PROMPT.
Retype exactly the lines below, starting with the line that contains "Plant Search (263, 310)" and ending with the last line; leave out any pictures.

------------------------------------------------------------

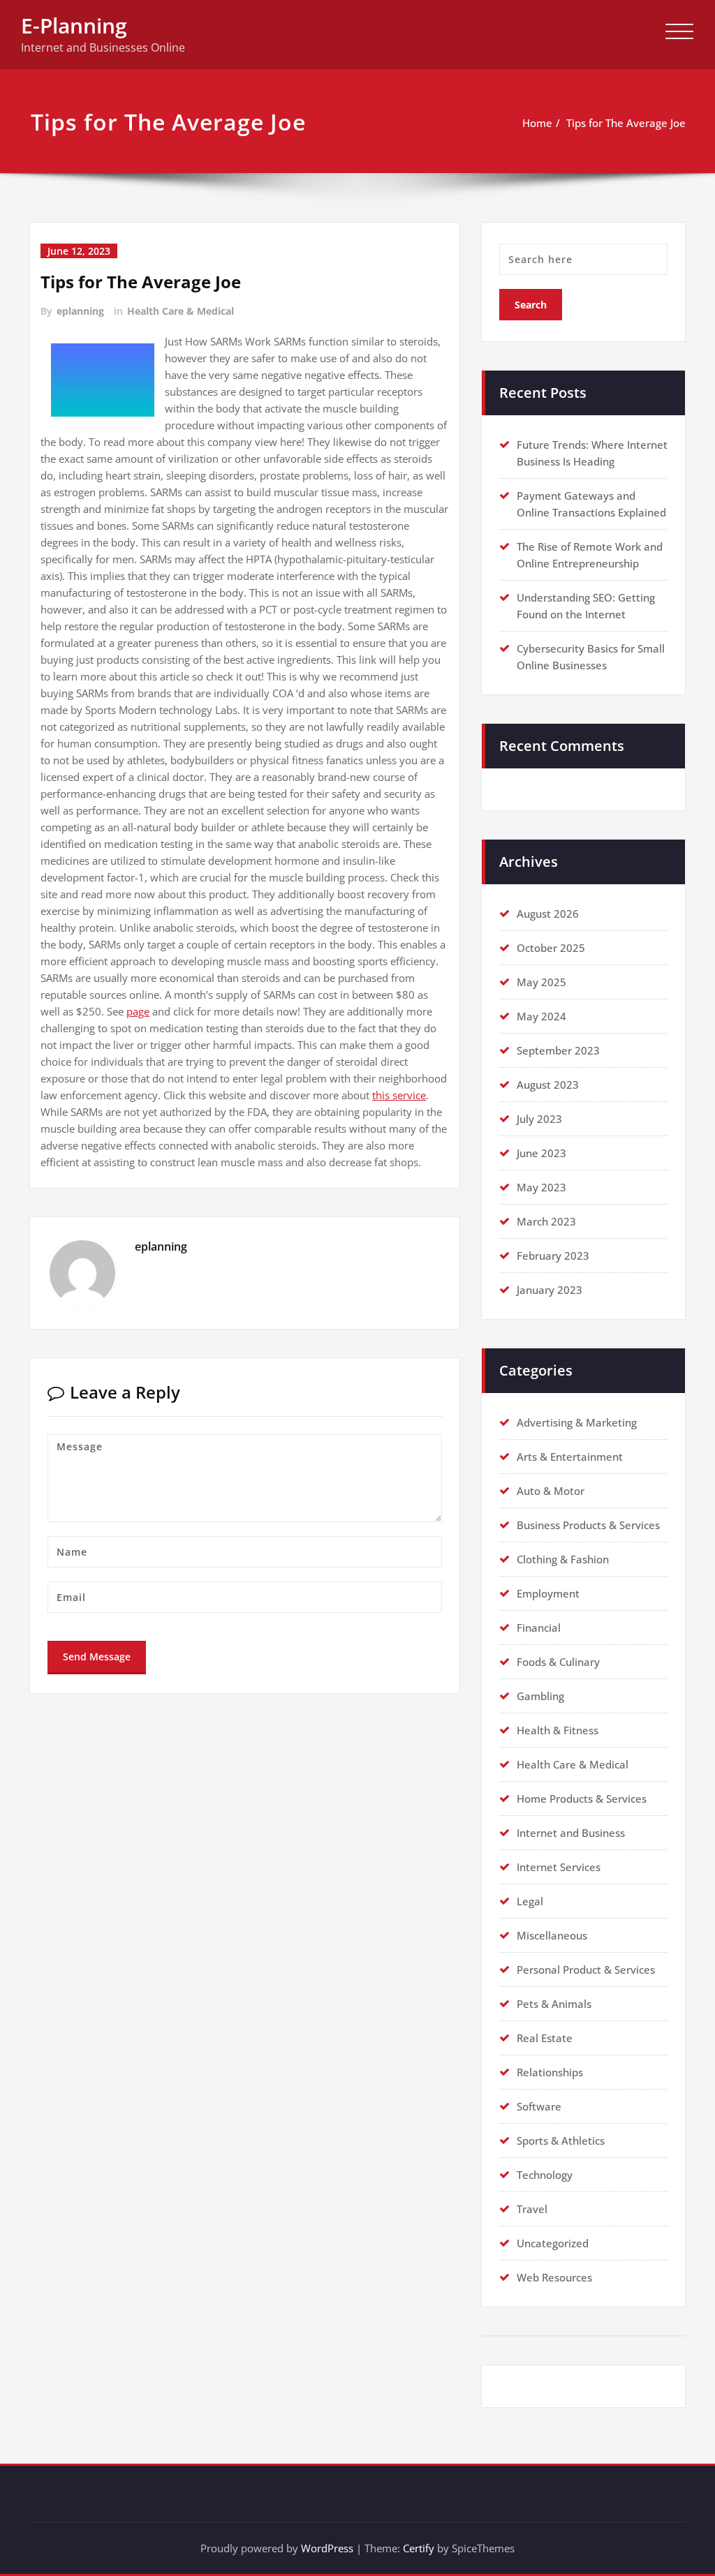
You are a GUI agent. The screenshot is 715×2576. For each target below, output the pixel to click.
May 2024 (541, 1016)
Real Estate (545, 2038)
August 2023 (548, 1085)
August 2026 (548, 914)
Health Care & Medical (180, 311)
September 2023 (558, 1050)
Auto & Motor (550, 1491)
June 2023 (541, 1153)
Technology (545, 2175)
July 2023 (539, 1119)
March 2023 (546, 1221)
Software (539, 2106)
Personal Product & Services (586, 1969)
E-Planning (74, 25)
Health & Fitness (557, 1730)
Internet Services (558, 1867)
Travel (532, 2209)
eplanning (80, 311)
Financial (539, 1628)
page (137, 1011)
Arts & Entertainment (570, 1457)
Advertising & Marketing (577, 1422)
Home (537, 123)
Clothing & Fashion (563, 1559)
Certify (418, 2548)
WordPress (327, 2548)
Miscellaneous (552, 1935)
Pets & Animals (554, 2004)
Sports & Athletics (561, 2140)
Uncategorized (553, 2243)
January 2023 (549, 1290)
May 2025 (541, 982)
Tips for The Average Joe (626, 123)
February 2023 (553, 1256)
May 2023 (541, 1187)
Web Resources (554, 2277)
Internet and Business (571, 1833)
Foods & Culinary (558, 1662)
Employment (548, 1593)
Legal (530, 1901)
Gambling (540, 1696)
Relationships (550, 2072)
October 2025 (551, 948)
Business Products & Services (588, 1525)
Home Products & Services (582, 1799)
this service (399, 1095)
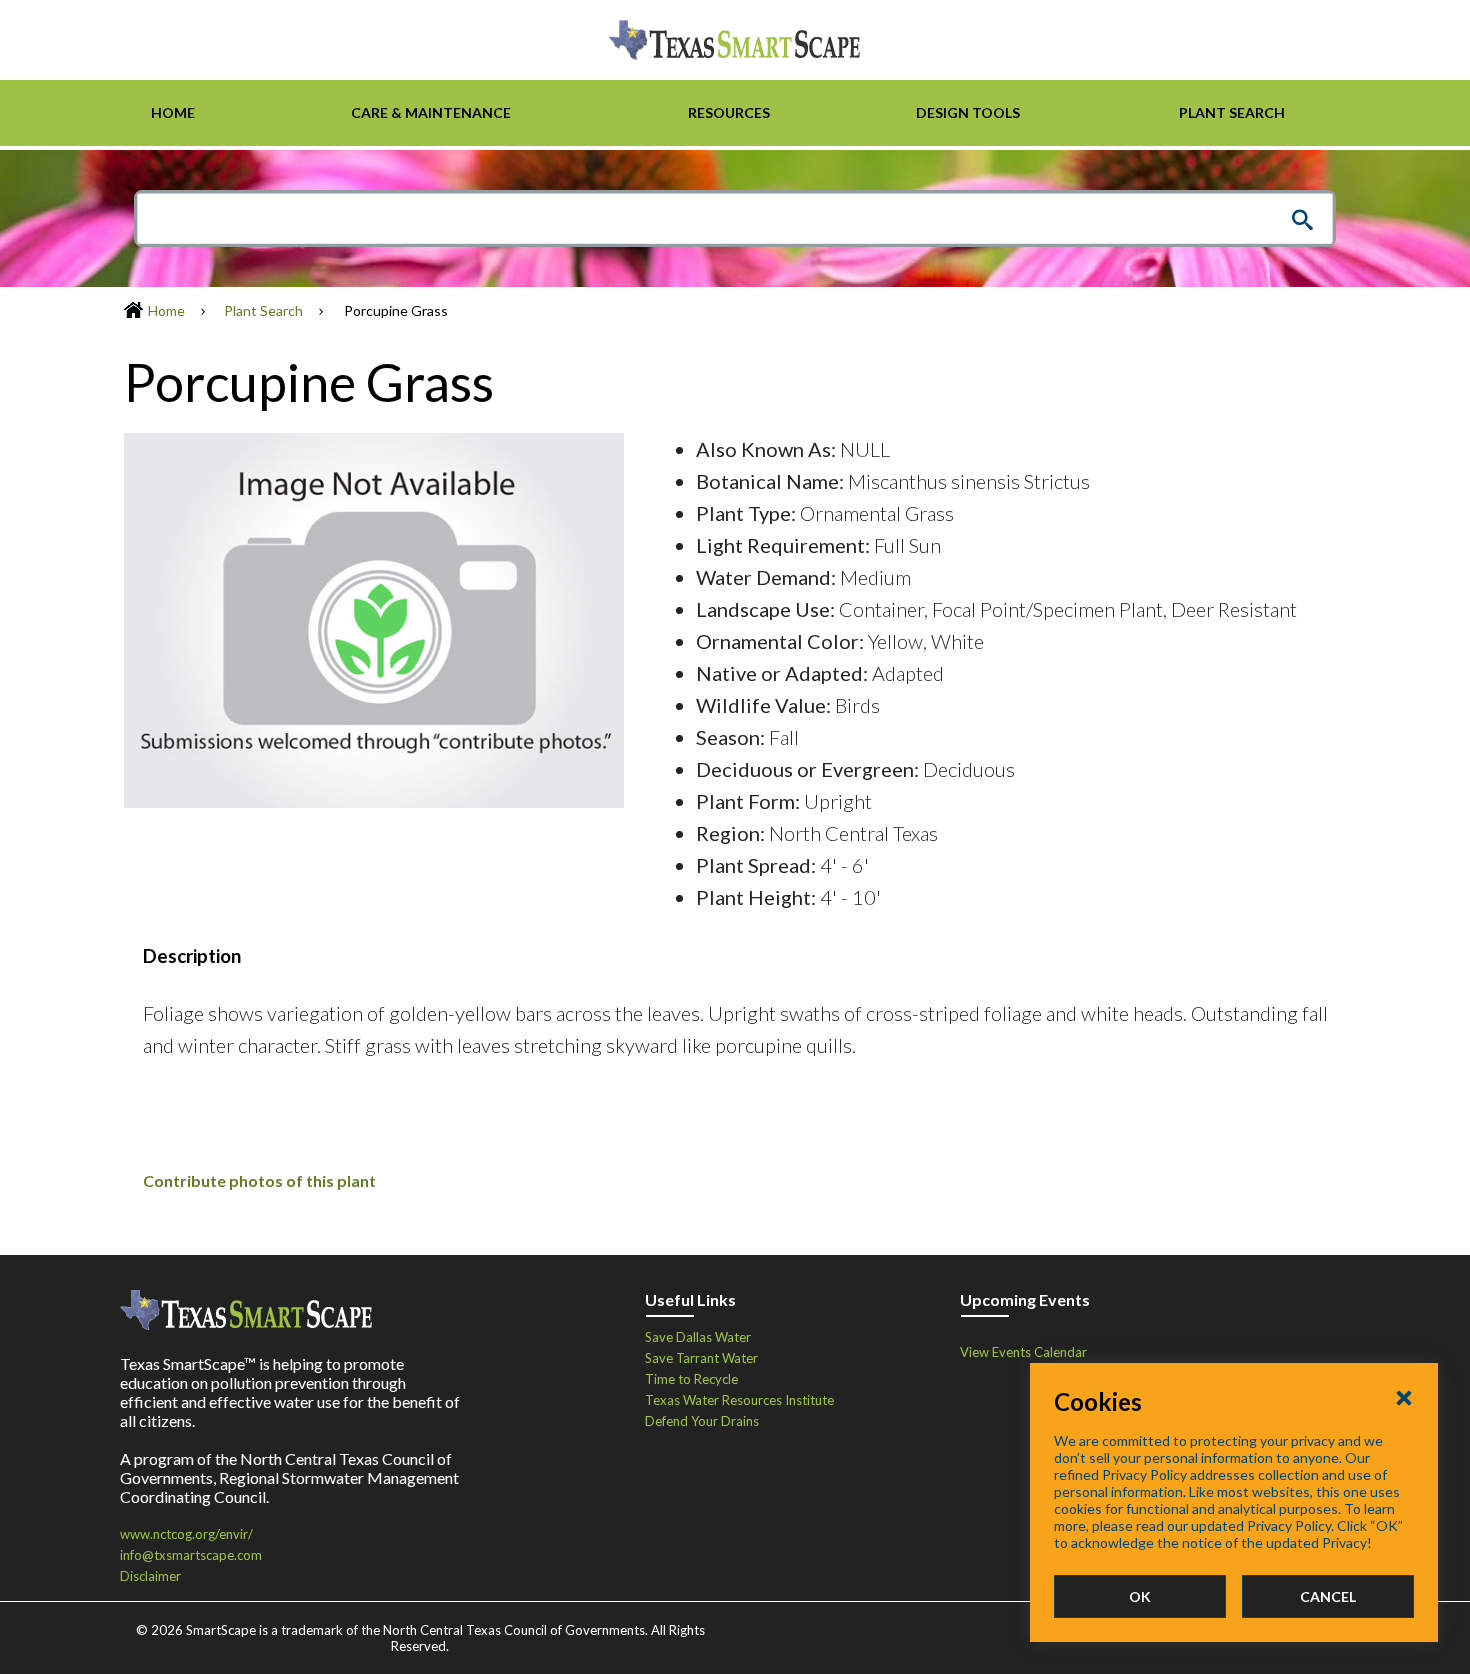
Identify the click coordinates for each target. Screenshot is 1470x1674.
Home (166, 310)
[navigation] (735, 113)
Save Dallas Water (698, 1337)
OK (1140, 1596)
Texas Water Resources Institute (739, 1400)
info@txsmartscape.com (191, 1555)
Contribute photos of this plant (259, 1180)
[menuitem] (172, 113)
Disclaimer (150, 1576)
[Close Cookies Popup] (1404, 1397)
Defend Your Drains (702, 1421)
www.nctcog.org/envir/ (186, 1534)
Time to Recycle (691, 1379)
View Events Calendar (1023, 1352)
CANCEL (1328, 1596)
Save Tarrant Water (701, 1358)
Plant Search (263, 310)
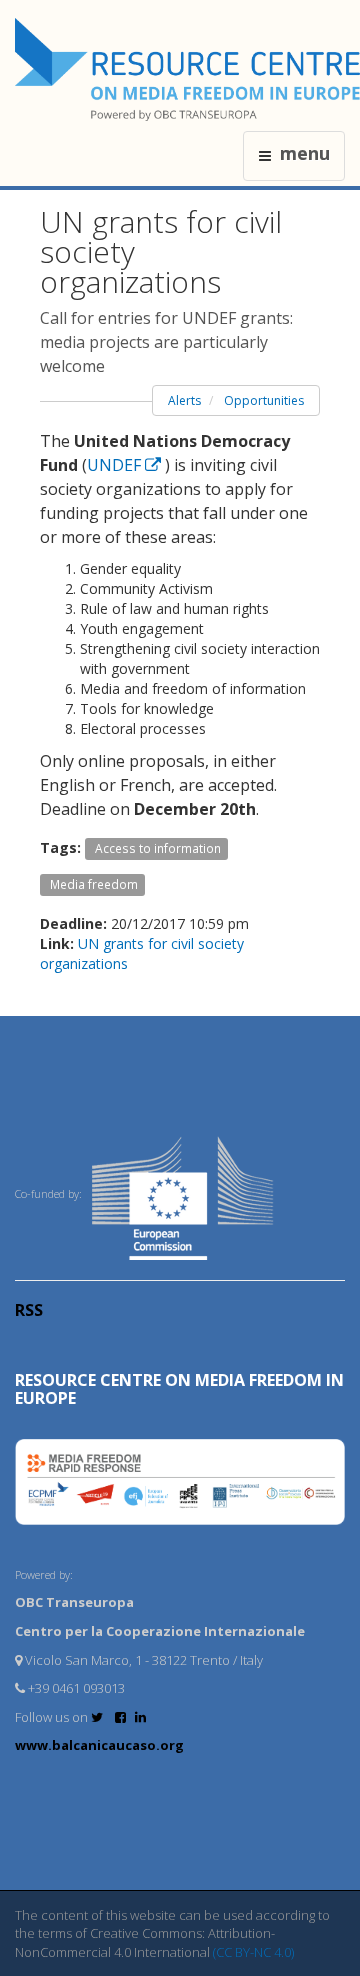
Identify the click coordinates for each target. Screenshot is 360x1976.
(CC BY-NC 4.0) (253, 1952)
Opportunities (264, 400)
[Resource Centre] (187, 69)
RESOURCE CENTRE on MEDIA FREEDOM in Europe (179, 1389)
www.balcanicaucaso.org (99, 1745)
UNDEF (116, 465)
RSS (29, 1310)
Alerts (184, 400)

------------------------------------------------------------

EXERCISE OUTPUT.
Plant Search (263, 310)
Identify the click coordinates for each target. Screenshot is 360x1976.
(CC BY-NC 4.0) (253, 1952)
Opportunities (264, 400)
[Resource Centre] (187, 69)
RESOURCE CENTRE on MEDIA FREEDOM in Europe (179, 1389)
www.balcanicaucaso.org (99, 1745)
UNDEF (116, 465)
RSS (29, 1310)
Alerts (184, 400)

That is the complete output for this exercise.